(Stored records)
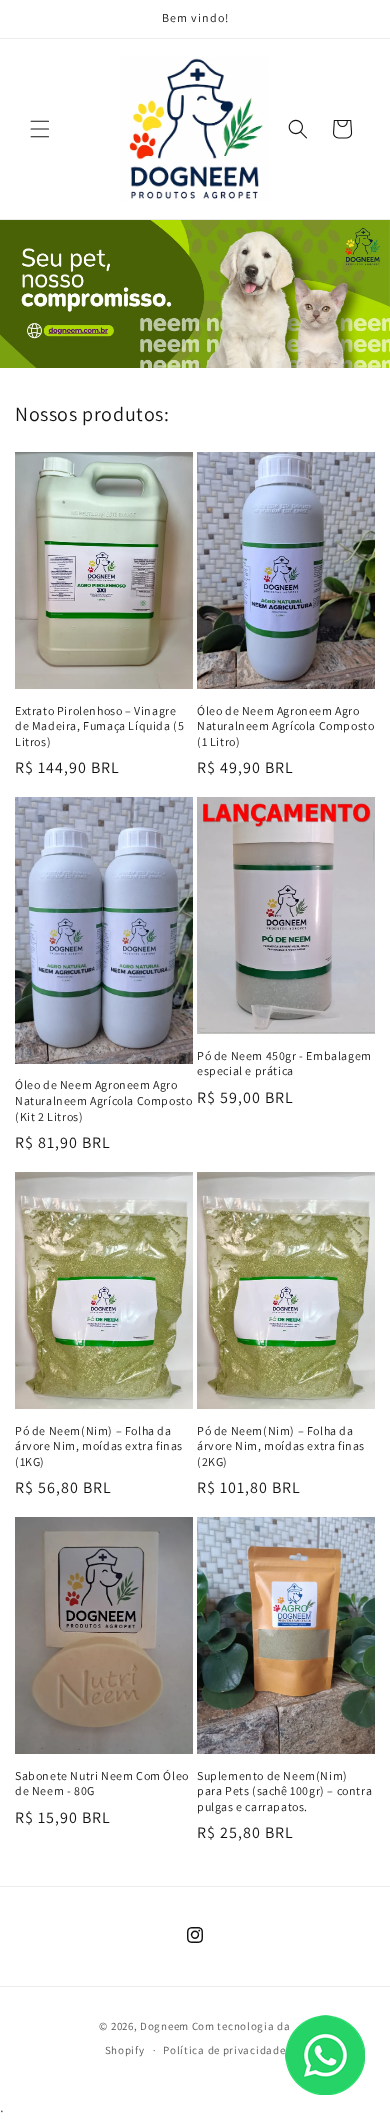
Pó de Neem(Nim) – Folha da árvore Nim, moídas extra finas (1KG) (99, 1446)
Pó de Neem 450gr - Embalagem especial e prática (284, 1063)
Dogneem (164, 2026)
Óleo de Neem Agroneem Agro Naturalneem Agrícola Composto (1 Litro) (285, 726)
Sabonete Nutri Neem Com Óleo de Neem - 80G (102, 1783)
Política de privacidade (224, 2050)
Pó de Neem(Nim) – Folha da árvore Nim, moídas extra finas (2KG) (281, 1446)
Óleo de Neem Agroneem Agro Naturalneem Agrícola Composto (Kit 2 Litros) (103, 1100)
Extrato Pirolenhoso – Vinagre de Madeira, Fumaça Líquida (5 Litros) (99, 726)
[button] (40, 129)
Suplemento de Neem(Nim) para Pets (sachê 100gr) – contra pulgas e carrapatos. (284, 1791)
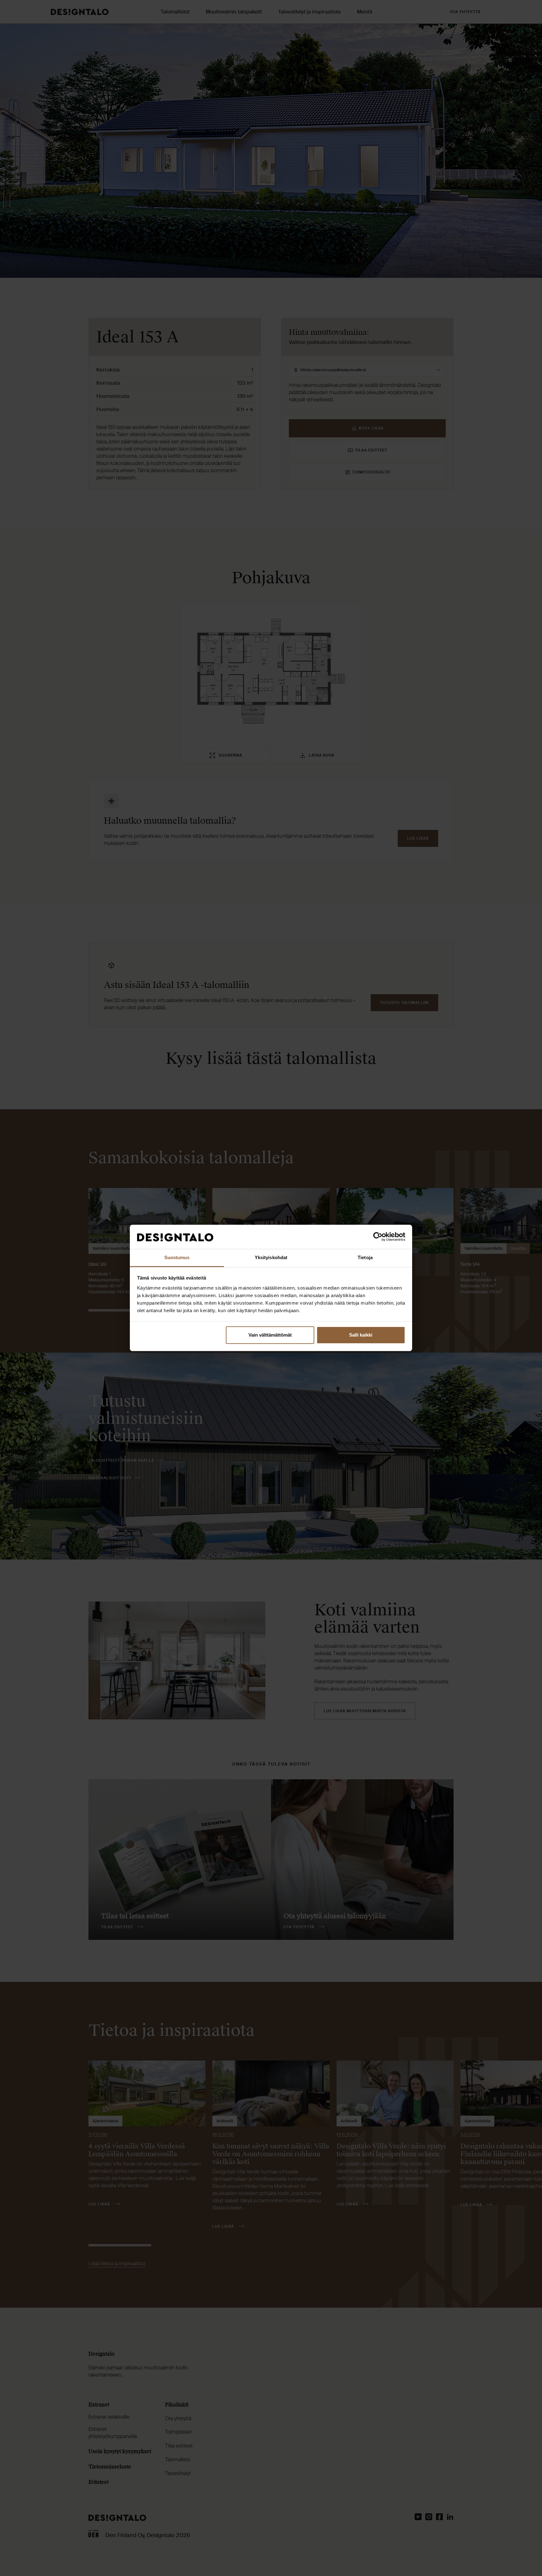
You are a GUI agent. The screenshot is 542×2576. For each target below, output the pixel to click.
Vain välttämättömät (270, 1335)
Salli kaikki (360, 1335)
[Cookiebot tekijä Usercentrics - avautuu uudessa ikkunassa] (377, 1237)
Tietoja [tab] (365, 1257)
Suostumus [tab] (177, 1257)
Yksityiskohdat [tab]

Exercise details >> Give the lines again word for word, from the start of the records to the line holding "[button] (40, 129)", both included, and leave out any picture.

Expected output >>
Pó de Neem(Nim) – Folha da árvore Nim, moídas extra finas (1KG) (99, 1446)
Pó de Neem 450gr - Embalagem especial e prática (284, 1063)
Dogneem (164, 2026)
Óleo de Neem Agroneem Agro Naturalneem Agrícola Composto (1 Litro) (285, 726)
Sabonete Nutri Neem Com Óleo de Neem - 80G (102, 1783)
Política de privacidade (224, 2050)
Pó de Neem(Nim) – Folha da árvore Nim, moídas extra finas (2KG) (281, 1446)
Óleo de Neem Agroneem Agro Naturalneem Agrícola Composto (Kit 2 Litros) (103, 1100)
Extrato Pirolenhoso – Vinagre de Madeira, Fumaça Líquida (5 Litros) (99, 726)
[button] (40, 129)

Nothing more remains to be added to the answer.